[Entries on locating words and elements]
● ● ●

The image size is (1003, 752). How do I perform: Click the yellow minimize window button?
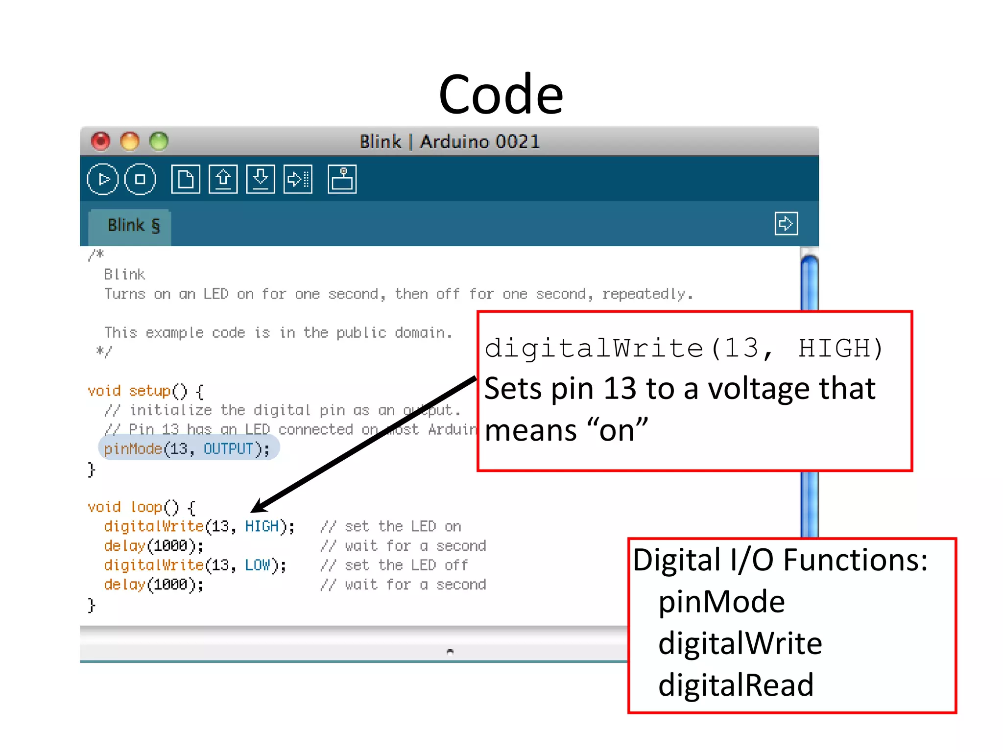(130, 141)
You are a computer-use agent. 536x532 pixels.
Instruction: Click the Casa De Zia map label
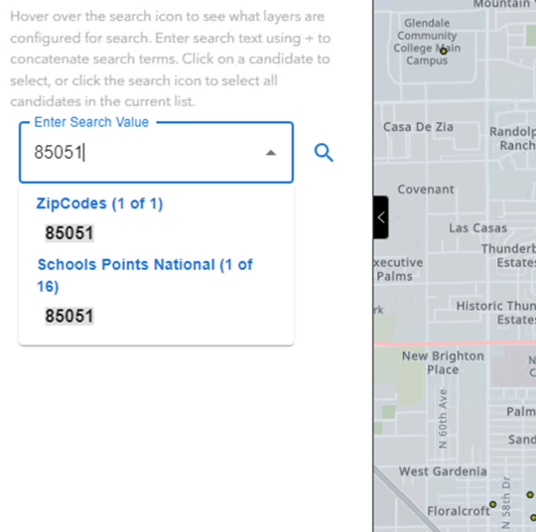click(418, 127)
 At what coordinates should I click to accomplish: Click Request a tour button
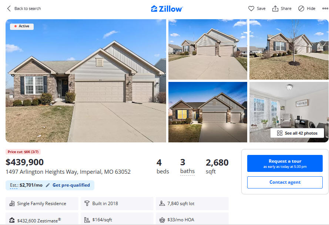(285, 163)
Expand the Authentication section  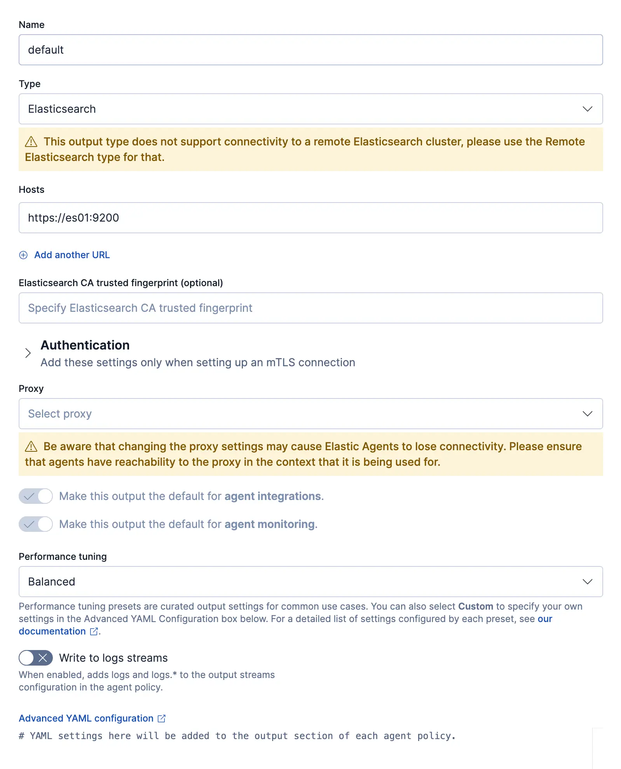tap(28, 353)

● ● ●

GIVEN REQUEST =
Gather every line of the entries above that contains the word "button", and reproduce each of those lines in full.

RESULT BELOW =
The image size is (1003, 752). How do I perform: Click the yellow minimize window button?
 At what coordinates should I click to accomplish: Click Request a tour button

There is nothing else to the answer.